- [Complete the following]:
1. Could you set down, word for word, the passage of the statechart validation text that begins at the words "h3(#giving-a-state-a-name). Giving a" and stops after "name it *Off*."?
2. What problems does the statechart validation text list as examples of what a statechart is checked for?

- [Selected extract]:
This error marker exemplifies YAKINDU Statechart Tools' model validation capabilities. Statechart validation includes syntactical and semantical checks of the whole statechart. For example, a statechart is checked for unreachable states, dead ends, or references to unknown events. These validation constraints are checked during editing. In case any constraints are violated, error or warning markers are attached to the faulty model elements. Thus the user receives direct and immediate feedback on the validation state of his statechart.

Hovering with the mouse over the error marker in the statechart editor reveals what the problem is. A small popup appears and displays the error description: "A state must have a name."

!(standard-image)images/light_switch_210_error_marker_and_popup.png(An error marker and a popup window explaining it)!

p=. An error marker and a popup window explaining it

h4(#error-markers-in-the-problems-view). Error markers in the "problems" view

An alternative place to see error messages is the _Problems_ view. This view has the particular advantage to comprise all notifications in a clearly arranged list form, see the "screenshot above":#light_switch_220_statechart_editor. It displays:

* A summary comprising the total number of errors, warnings, and others. In our case we have one error and nothing else.
* Zero or more lists containing errors, warnings, and other types of messages, if available. In our example there is a just a single list containing error messages. Click on the show/hide symbol to show the message list's contents or the list's header only.

Double-clicking on an error message in the _Problems_ view brings you directly to the erroneous object.

Hang on, we will correct the error in a second!

h3(#giving-a-state-a-name). Giving a state a name

As we have seen, the initial statechart is erroneous insofar as the state does not have a name. So let's fix that.

Remember the requirements of our light switch example? The first requirement demands the switch to be off initially. The erroneous state is reached from the initial state immediately, so it is appropriate to name it *Off*.

table(scedit).

- [Recorded information]:

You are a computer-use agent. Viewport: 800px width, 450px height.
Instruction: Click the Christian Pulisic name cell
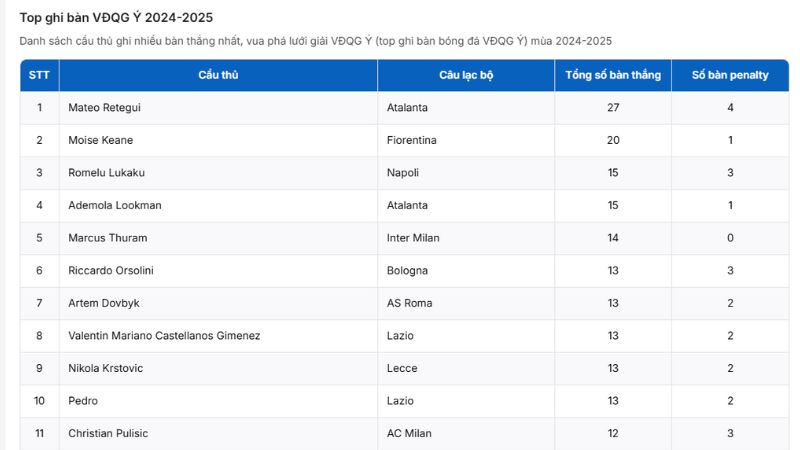tap(108, 433)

- [Responses by task]:
1.
h3(#giving-a-state-a-name). Giving a state a name

As we have seen, the initial statechart is erroneous insofar as the state does not have a name. So let's fix that.

Remember the requirements of our light switch example? The first requirement demands the switch to be off initially. The erroneous state is reached from the initial state immediately, so it is appropriate to name it *Off*.

2.
- Unreachable states
- Dead ends
- References to unknown events